The most recent victim has been identified as Lori Anne Petersen, a graduate of Harvard Medical School. She was last seen alive yesterday, shortly after midnight, when she left the VMC hospital emergency room, where she was currently completing a rotation in trauma surgery. It is believed she drove directly home from the hospital and was murdered sometime between twelve-thirty and two this morning. The killer apparently got inside her house by cutting a screen to a bathroom window that was unlocked . . .

It went on. There was a photograph, a grainy black-and-white tableau of paramedics carrying her body down the front steps, and a smaller photograph of a figure in a khaki raincoat I recognized as me. The caption read: “Dr. Kay Scarpetta, Chief Medical Examiner, Arriving at Murder Scene.”

Lucy was staring wide-eyed at me. Bertha had been wise to hide the paper, but Lucy was resourceful. I didn’t know what to say. What does a ten-year-old think when she reads something like this, especially if it is accompanied by a grim photograph of her “Auntie Kay”?

I’d never fully explained to Lucy the details of my profession. I’d restrained myself from preaching to her about the savage world in which we live. I didn’t want her to be like me, robbed of innocence and idealism, baptized in the bloody waters of randomness and cruelty, the fabric of trust forever torn.
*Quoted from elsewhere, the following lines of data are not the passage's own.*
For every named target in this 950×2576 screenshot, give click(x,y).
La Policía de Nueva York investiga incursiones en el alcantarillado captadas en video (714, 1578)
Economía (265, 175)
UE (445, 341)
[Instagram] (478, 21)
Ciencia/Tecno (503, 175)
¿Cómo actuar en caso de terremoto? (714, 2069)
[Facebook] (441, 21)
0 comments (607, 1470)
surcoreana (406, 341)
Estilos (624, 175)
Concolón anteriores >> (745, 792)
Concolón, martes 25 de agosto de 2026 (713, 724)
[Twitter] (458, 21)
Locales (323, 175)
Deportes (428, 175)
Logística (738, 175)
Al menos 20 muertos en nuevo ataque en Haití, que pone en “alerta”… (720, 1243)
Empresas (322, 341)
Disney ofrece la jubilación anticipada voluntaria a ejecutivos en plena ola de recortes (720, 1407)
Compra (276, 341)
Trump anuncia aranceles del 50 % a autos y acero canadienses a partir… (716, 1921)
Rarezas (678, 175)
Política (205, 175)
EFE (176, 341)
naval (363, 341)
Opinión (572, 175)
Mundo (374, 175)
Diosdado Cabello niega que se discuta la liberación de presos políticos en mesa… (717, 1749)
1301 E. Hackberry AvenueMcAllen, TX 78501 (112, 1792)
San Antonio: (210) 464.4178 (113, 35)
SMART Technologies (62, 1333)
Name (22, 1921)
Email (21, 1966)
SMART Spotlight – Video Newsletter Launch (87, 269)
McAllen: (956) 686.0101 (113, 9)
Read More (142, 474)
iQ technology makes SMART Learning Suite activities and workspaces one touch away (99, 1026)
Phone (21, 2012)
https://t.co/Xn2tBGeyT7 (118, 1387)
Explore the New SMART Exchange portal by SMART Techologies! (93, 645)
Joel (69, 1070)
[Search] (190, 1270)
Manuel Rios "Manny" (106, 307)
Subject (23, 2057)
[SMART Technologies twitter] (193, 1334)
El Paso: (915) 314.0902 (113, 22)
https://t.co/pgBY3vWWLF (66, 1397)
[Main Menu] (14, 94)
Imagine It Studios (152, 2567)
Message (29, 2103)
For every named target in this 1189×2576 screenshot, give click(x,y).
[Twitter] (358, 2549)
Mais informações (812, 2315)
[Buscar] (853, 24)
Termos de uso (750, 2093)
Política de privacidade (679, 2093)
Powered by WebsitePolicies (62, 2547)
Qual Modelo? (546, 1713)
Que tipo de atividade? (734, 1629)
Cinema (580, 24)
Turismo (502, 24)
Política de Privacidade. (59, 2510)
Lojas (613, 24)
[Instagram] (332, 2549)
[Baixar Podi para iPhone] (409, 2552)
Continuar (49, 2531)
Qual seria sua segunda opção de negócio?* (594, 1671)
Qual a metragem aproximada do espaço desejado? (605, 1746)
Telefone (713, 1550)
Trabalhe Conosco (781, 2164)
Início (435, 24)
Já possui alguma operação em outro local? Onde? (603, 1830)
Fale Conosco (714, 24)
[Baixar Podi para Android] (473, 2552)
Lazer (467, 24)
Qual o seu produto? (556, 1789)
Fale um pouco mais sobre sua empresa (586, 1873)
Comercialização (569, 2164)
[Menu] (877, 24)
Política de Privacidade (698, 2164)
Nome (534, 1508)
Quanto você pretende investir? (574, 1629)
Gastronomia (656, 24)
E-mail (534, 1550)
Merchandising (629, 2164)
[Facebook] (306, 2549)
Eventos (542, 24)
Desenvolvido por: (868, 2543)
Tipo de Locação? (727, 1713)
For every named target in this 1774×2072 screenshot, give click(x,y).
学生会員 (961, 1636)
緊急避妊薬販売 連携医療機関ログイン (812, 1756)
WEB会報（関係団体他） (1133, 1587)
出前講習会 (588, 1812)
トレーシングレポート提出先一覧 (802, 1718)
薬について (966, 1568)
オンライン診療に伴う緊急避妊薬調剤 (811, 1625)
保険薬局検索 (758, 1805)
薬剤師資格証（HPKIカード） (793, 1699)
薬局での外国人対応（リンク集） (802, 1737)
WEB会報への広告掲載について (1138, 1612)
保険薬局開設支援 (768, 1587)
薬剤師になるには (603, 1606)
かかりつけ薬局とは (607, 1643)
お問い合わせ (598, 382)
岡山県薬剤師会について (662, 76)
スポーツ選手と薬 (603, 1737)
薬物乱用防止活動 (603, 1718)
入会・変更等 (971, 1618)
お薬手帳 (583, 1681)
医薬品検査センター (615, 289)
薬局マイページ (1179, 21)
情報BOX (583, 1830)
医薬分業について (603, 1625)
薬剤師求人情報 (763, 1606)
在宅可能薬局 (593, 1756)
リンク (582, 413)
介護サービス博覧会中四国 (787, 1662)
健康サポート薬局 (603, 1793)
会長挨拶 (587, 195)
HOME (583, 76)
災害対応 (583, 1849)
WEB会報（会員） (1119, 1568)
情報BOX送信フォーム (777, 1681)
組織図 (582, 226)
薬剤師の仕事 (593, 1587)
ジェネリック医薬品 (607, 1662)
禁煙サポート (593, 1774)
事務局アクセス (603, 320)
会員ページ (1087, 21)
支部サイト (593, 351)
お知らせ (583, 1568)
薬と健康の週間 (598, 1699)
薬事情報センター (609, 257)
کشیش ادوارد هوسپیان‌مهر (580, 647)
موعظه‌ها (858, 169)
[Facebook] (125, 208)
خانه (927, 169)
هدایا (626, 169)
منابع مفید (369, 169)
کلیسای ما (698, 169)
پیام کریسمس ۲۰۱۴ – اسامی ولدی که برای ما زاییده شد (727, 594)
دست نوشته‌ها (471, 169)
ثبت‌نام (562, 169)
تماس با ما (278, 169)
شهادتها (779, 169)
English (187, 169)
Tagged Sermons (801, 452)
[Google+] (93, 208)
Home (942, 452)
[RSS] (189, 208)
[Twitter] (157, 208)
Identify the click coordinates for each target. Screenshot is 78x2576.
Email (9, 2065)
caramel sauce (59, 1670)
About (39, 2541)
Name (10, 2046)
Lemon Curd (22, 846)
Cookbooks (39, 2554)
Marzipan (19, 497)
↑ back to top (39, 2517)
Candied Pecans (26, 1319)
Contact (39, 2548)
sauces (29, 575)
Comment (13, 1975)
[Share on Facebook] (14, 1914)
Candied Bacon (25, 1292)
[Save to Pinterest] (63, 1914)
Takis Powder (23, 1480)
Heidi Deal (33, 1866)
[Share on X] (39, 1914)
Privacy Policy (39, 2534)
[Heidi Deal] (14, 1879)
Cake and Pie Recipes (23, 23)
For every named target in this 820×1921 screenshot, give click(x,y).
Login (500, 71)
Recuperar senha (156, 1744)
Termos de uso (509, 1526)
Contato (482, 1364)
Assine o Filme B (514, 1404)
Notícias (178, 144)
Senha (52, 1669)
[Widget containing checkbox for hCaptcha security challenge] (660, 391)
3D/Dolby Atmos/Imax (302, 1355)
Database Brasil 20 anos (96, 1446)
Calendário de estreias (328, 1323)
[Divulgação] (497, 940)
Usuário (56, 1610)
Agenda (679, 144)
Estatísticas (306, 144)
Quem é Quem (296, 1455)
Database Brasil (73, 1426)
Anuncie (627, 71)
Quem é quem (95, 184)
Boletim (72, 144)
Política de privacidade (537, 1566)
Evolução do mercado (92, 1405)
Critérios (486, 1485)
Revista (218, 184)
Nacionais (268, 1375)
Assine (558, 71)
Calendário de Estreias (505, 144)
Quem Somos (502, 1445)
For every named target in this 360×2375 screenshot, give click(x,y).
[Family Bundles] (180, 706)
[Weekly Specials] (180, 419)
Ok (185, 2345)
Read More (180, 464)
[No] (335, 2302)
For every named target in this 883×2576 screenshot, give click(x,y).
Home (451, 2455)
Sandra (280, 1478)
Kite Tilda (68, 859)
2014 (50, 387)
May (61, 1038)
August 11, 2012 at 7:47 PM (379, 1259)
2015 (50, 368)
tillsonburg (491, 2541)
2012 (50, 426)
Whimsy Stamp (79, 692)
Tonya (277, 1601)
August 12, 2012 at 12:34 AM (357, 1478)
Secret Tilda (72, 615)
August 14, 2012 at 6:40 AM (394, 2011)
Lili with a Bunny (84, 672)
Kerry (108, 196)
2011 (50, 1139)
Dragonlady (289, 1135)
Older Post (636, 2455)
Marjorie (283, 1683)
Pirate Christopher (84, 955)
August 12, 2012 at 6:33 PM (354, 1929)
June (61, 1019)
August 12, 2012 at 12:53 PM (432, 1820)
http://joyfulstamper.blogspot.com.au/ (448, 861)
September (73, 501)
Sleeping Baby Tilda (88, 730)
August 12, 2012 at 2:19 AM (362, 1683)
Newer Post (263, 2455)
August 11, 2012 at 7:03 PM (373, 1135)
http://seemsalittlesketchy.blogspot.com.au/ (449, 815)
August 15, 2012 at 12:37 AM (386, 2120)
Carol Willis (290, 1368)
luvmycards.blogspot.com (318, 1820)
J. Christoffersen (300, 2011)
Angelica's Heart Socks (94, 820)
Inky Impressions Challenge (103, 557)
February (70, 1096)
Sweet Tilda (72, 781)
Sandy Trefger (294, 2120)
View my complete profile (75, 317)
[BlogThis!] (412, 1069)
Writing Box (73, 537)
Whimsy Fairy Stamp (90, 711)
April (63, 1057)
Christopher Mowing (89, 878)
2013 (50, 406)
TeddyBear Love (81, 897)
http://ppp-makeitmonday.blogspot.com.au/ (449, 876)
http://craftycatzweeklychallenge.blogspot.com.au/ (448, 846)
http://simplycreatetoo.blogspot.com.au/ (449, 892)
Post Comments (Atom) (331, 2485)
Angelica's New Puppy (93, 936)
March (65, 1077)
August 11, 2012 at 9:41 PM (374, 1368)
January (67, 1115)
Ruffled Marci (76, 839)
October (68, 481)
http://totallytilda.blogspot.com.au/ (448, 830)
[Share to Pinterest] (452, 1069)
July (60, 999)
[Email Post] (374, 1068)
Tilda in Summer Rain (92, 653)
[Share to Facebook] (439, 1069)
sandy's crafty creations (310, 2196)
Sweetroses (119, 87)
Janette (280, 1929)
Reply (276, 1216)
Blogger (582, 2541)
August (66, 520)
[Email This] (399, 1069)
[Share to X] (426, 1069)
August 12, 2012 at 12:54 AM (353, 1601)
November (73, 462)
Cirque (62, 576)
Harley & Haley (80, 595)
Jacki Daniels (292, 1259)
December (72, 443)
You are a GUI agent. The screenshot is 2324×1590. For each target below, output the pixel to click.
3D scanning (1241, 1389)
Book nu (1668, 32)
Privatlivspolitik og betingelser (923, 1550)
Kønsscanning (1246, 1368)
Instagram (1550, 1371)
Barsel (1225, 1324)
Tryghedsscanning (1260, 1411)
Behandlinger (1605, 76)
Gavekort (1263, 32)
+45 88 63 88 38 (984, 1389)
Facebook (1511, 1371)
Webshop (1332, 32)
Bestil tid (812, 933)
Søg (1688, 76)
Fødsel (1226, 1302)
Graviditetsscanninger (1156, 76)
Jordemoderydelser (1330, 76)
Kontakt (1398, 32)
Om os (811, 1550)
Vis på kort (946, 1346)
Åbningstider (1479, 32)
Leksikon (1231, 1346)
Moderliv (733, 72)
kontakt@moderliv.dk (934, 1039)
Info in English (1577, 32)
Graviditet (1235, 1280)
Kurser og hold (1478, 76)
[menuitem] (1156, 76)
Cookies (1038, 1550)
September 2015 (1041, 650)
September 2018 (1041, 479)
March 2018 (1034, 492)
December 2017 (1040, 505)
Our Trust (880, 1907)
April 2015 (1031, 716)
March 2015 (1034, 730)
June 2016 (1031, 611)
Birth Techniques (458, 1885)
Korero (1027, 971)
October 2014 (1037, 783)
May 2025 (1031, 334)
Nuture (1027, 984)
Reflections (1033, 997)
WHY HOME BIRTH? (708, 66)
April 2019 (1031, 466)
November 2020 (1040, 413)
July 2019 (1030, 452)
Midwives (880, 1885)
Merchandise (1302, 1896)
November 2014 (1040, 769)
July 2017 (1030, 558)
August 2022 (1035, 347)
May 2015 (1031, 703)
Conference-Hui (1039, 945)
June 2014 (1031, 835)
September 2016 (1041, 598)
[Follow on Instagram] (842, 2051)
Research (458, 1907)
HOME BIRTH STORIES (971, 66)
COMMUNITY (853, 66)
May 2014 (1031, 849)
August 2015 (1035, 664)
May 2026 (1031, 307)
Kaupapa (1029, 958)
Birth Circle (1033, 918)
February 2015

“It’s like the Herald,” she quite surprised me by saying. “All the time there’s stuff in the Herald about people being killed. Last week they found a man in the canal and his head was cut off. He must have been a bad man for someone to cut his head off.”

“He may have been, Lucy. But it doesn’t justify someone’s doing something like that to him. And not everyone who is hurt or murdered is bad.”

“Mom says they are. She says good people don’t get murdered. Only hookers and drug dealers and burglars do.” A thoughtful pause. “Sometimes police officers, too, because they try to catch the bad people.”

Dorothy would say such a thing and, what was worse, she would believe it. I felt a flare of the old anger.

“But the lady who got strangled,” Lucy wavered, her eyes so wide they seemed to swallow me. “She was a doctor, Auntie Kay. How could she be bad? You’re a doctor, too. She was just like you, then.”

I was suddenly aware of the time. It was getting late. I switched off the computer, took Lucy’s hand, and we walked out of the office and into the kitchen. When I turned to her to suggest a snack before bed, I was dismayed to see she was biting her bottom lip, her eyes welling.